The Cabinet wants the former caretakers of the Wallings Nature Reserve to return the trail signs they reportedly took down after they relinquished control of the National Park site.
The Wallings Nature Reserve Inc. called it quits in late August, and the team indicated, then, that it would be removing anything it put in place while managing the space, including signage that bears the company’s name and logo, trail flags, and any other items that were given to the company.
However, Minister of Agriculture Samantha Marshall says the signs were contributed by corporate sponsors and they ought to be returned.
Marshall says the site was never leased, nor was ownership ever passed to anyone. According to her, the arrangement that existed with the company was a voluntary one that has now come to an end.
Meanwhile, the Cabinet, during its sitting on Wednesday, September 28), received a report from Marshall regarding the Wallings Park and the decision by its caretaker to surrender control.
The Wallings Inc. team has indicated that the Ministry failed to make the area viable, but is now claiming to have the interest of the Forest at heart.
In the meantime, United Progressive Party (UPP) Mobilization Officer George Wehner says the Nation should keep an eye on what is happening with the Wallings Nature Reserve lands.
While it was the people in the community who expressed an interest in developing the neglected area, Wehner says it now seems the Browne Administration is interested in the land, which falls in line with its usual land-grab schemes.
Wehner says this fight is not solely between the Wallings Nature Reserve Inc. and the Cabinet, but with the villagers of John Hughes, who have a vested interest based on the history of the area.
The UPP mobilization officer is querying whether the Cabinet’s response to this development is politically motivated.
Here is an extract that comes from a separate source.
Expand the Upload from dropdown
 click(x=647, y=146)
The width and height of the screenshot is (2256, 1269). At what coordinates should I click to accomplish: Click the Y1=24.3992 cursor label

He says the Executive is making it extremely onerous for public-private partnerships to exist.
The issue between the Wallings Nature Reserve Inc. and the Ministry of Agriculture came to a head on Monday, August 29, when Refica Attwood, the executive director of the country’s first community-managed national park, made certain allegations on a radio station.
This prompted a response from the Ministry in an attempt to clear the air.